» **APPLY WHAT YOU READ**
(1) From the kitten vaccination article, pull out the passage that opens with the words containing "What are vaccinations" and closes with "weeks of age.". Copy it word for word.
(2) Extend the kitten vaccination article, picking up right after its final sentence.

» **EXCERPTED TEXT**
[Start of Attachment]
Robin Paterson, D.V.M.
Cerbat Cliffs Animal Hospital
Congratulations on your new kitten! Now is the time to bring her to the vet for a check-up, deworming and, if she is the correct age, begin her vaccinations. What exactly will she be vaccinated against? The answer depends on several factors. What to vaccinate for, and how often to booster has been a topic that has been studied intently over the last two decades. Today’s veterinarians are trained with the most updated annual information to plan a vaccination protocol that is tailored to your cat (or dog, or horse.) Let’s answer some common questions about vaccines.
What are vaccinations and why are they necessary?
The immune system has specialized cells, molecules and proteins to fight off infection from bacteria, viruses and fungi. Kittens receive some maternal antibody from their mother’s milk (colostrum) within the first few hours of life. This antibody does not last forever, though. By the time a kitten reaches about 6 weeks of age, the strength of this antibody has started to wane. This is why vaccinations are started at six to eight weeks of age.
Vaccinations are lab-engineered particles of certain bacteria or viruses that are mixed with a carrier solution (adjuvant) which can be inoculated into the animal. The bacteria or viral particles that are introduced are modified so the animal should not contract the disease when it is being vaccinated. However the immune system will form a very small response to the vaccine and make memory cells so that when the animal encounters the bacteria or virus later on in her life, it is recognized and the immune system is able to fight off infection.
Which vaccinations should my kitten/cat receive?
Vaccines are divided into core vs. non-core vaccines. Core vaccines are strongly recommended, and in the case of rabies, may be required by the town or county in which you live. Core vaccines are those which are for the most common diseases and pose the greatest risk to your kitty. Non-core vaccines are for diseases that are less likely to cause disease and/or that your kitty is much less likely to be exposed to.
FVRCP is the first core vaccine your kitten will receive. If begun at 6-8 weeks old, she will receive a series of 3 FVCRP vaccines, at 3 week intervals, and then yearly boosters. If kitty is indoors only, and has a lower risk level, your veterinarian may administer this booster every three years.
[End of Attachment]
Collected data
[Start of Attachment]
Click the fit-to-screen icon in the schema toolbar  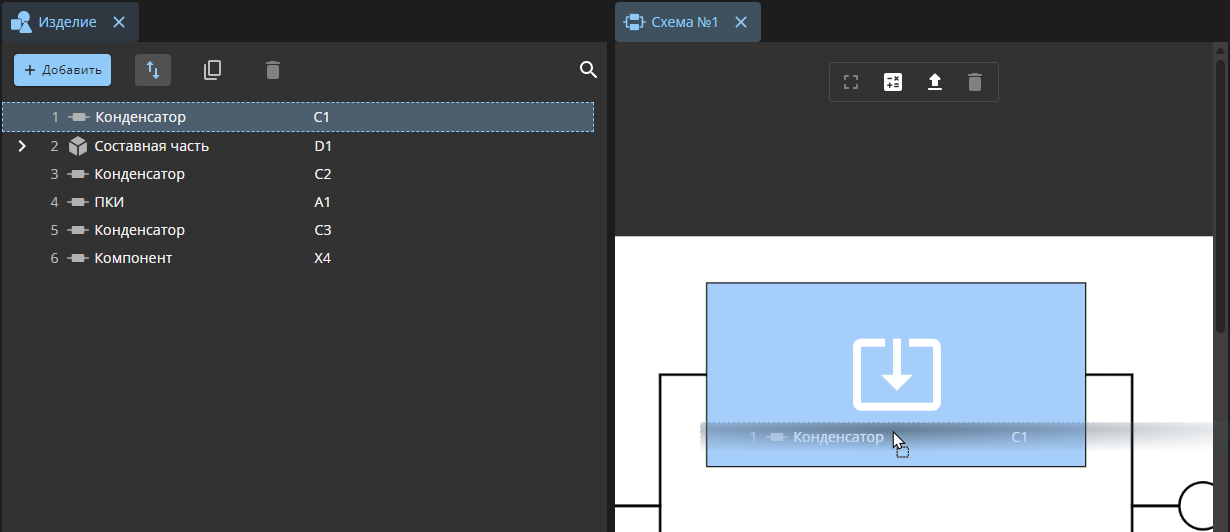(851, 82)
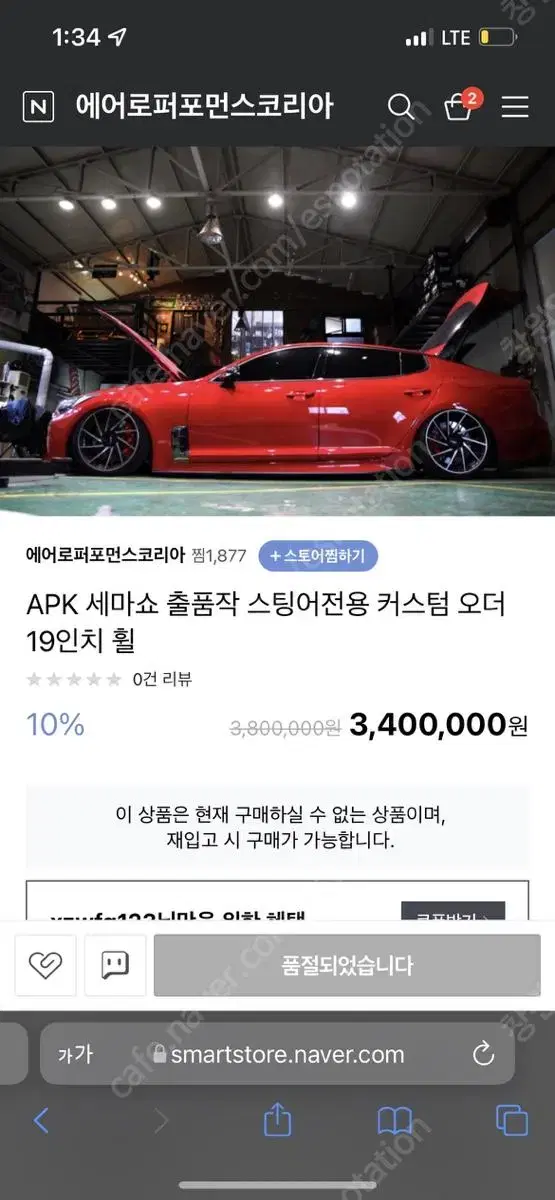Open the chat inquiry smiley icon
This screenshot has width=555, height=1200.
coord(115,965)
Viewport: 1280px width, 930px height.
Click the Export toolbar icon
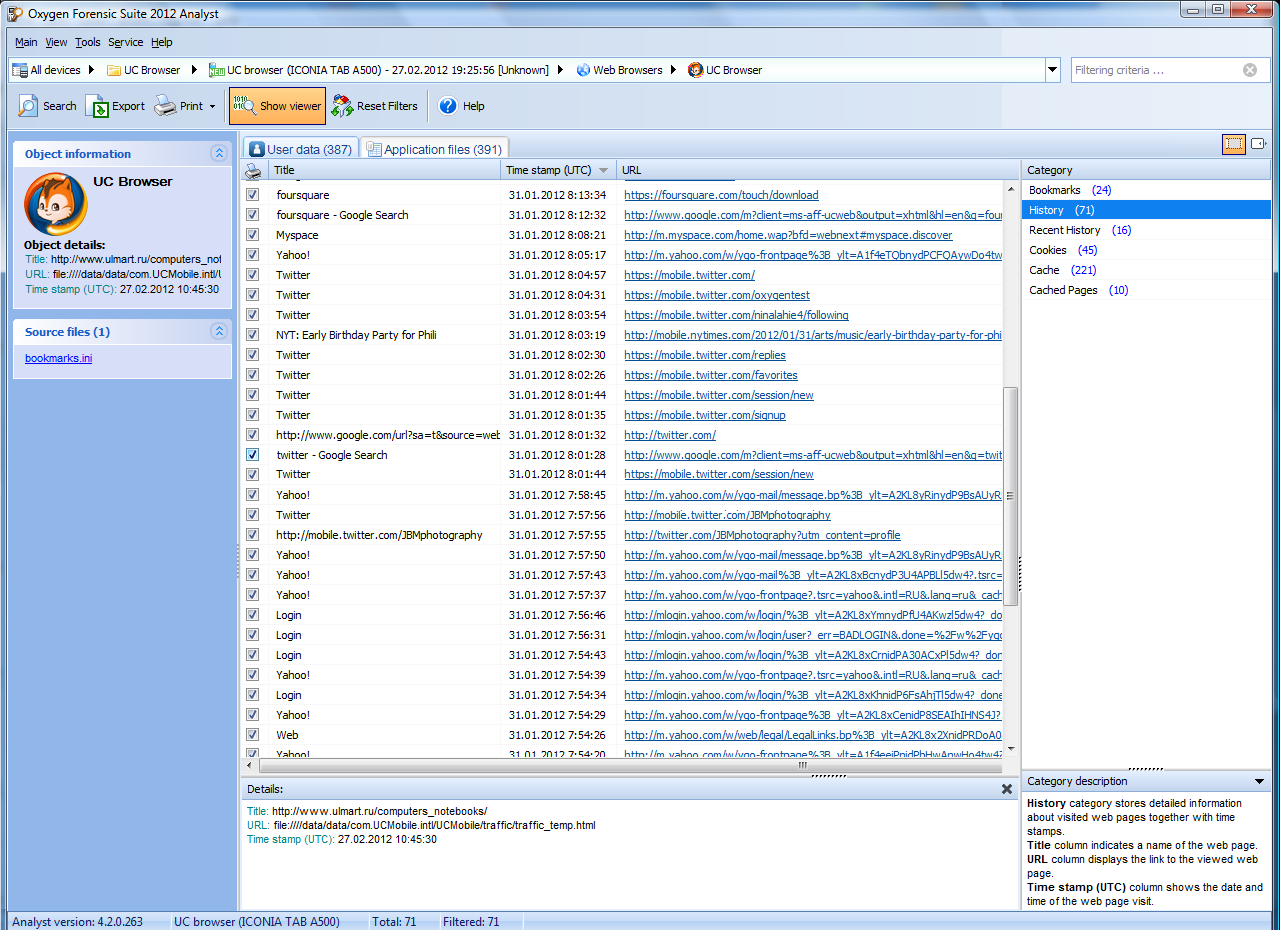97,106
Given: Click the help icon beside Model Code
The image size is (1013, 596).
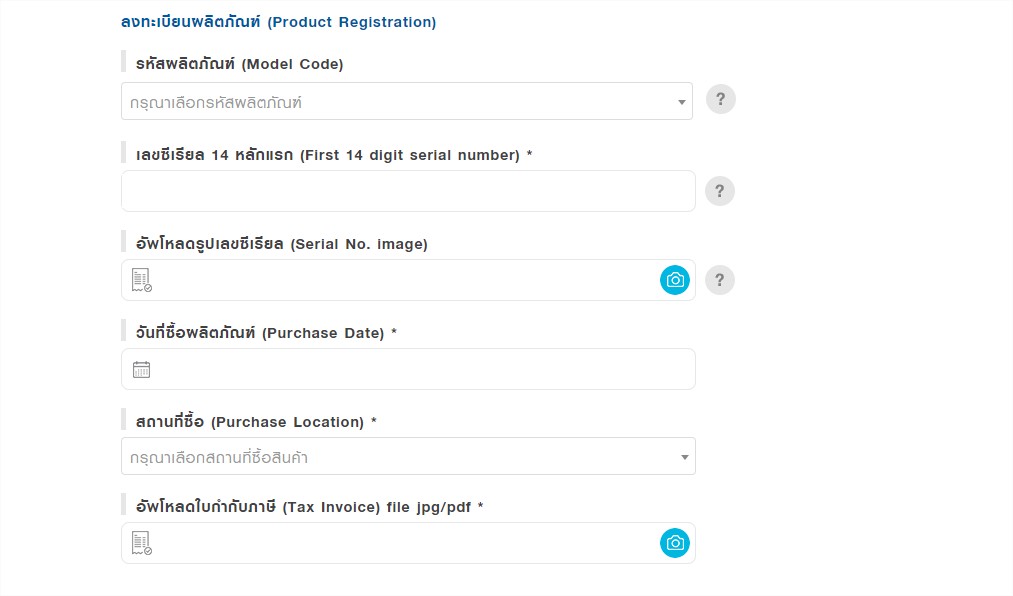Looking at the screenshot, I should tap(720, 99).

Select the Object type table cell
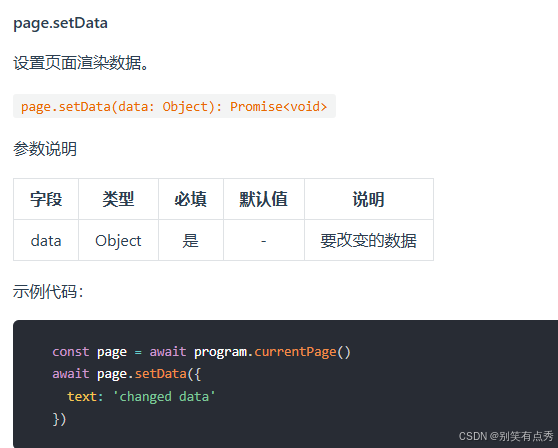coord(119,240)
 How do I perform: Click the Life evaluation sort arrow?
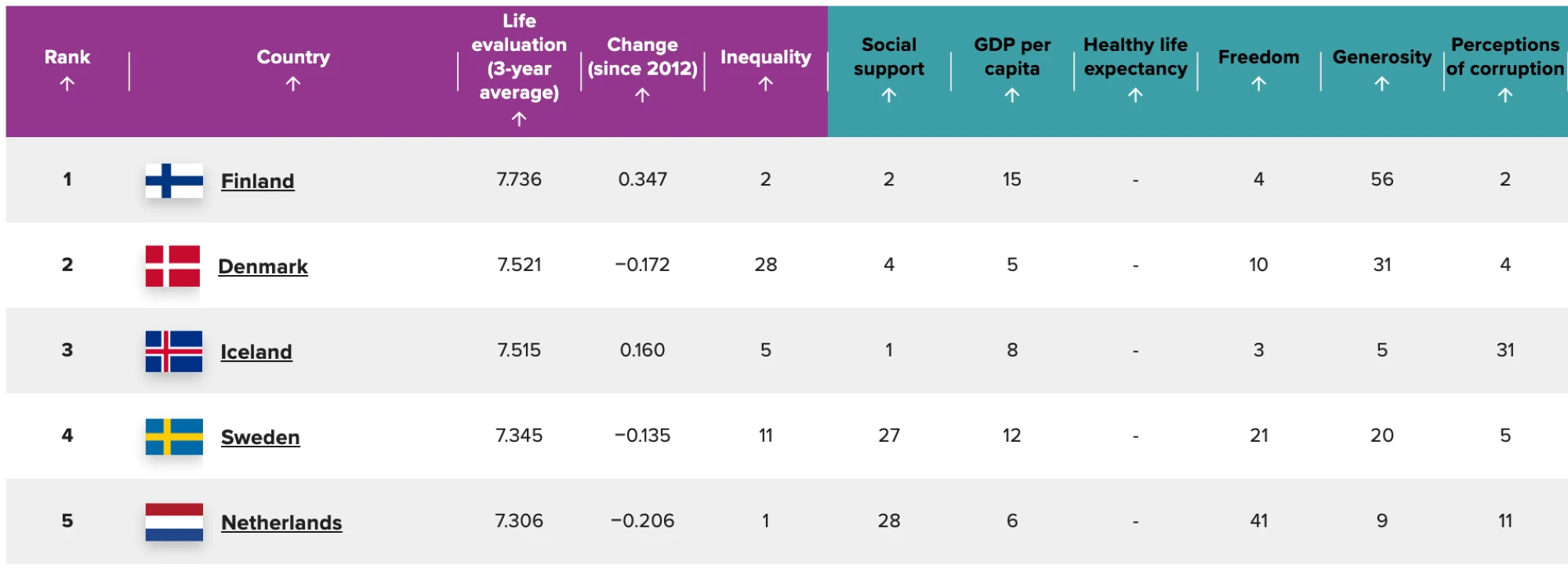[x=519, y=119]
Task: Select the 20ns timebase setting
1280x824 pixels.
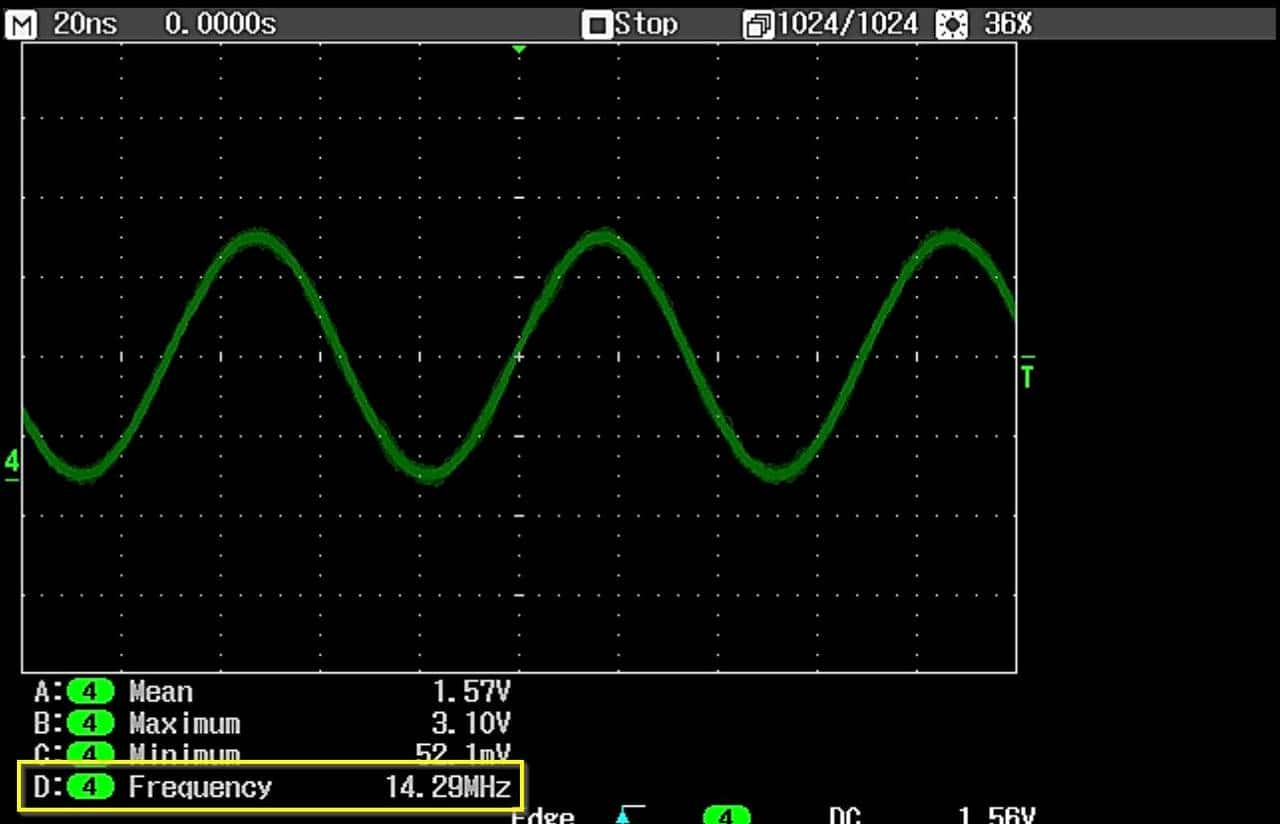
[End of Attachment]
» **ANSWERS TO THE EXERCISES**
(1)
What are vaccinations and why are they necessary?
The immune system has specialized cells, molecules and proteins to fight off infection from bacteria, viruses and fungi. Kittens receive some maternal antibody from their mother’s milk (colostrum) within the first few hours of life. This antibody does not last forever, though. By the time a kitten reaches about 6 weeks of age, the strength of this antibody has started to wane. This is why vaccinations are started at six to eight weeks of age.

(2)
FVRCP stands Feline Viral Rhinotracheitis (herpesvirus), Calicivirus, Panleukopenia (Distemper). Herpesvirus and calicivirus are responsible for up to 90% of feline upper respiratory disease in cats and once contracted, most cats do not entirely clear the infection. They become lifelong carriers so that disease may recur throughout their life and so that they may infect other cats. Panleukopenia, or distemper, is a serious viral disease and is usually fatal in cats. The virus, which is related to the parvovirus in dogs, is very hardy and difficult to clear in the environment.
Rabiesvirus is a uniformly fatal viral infection that can be transmitted to other mammals, including humans. For this reason, it is strongly recommended, and in many cities, required, that all cats be vaccinated against rabies. Currently, in Kingman, AZ, rabies is not required, however, local veterinarians very strongly recommend it. Kittens are vaccinated once between 12-15 weeks of age, boostered at 1 year of age, then every three years thereafter. It is important to note that, in some states, rabies virus vaccine is boostered annually or every two years.
FeLV, or Feline Leukemia virus is a considered the leading viral killer of cats. It is most often spread through cat bite wounds, therefore outdoor cats, indoor/outdoor cats or cats that are exposed to these individuals should be vaccinated. However, it can also be spread through casual contact/bodily fluids, and can pass from mother cats to their kittens, so it is ideal to test any new cat before introducing him or her to the household. A fast and accurate blood test is available at your veterinarian’s office. Vaccines are given initially in a series of two, administered 3 weeks apart anytime after 12 weeks of age, and boostered annually.
Feline Bordetella bronchiseptica is really an upper respiratory disease caused by multiple bacterial strains. This vaccine is recommended for cats that are frequently exposed to other cats i.e boarding, grooming, have been in a shelter or cattery, or live in multi-cat households.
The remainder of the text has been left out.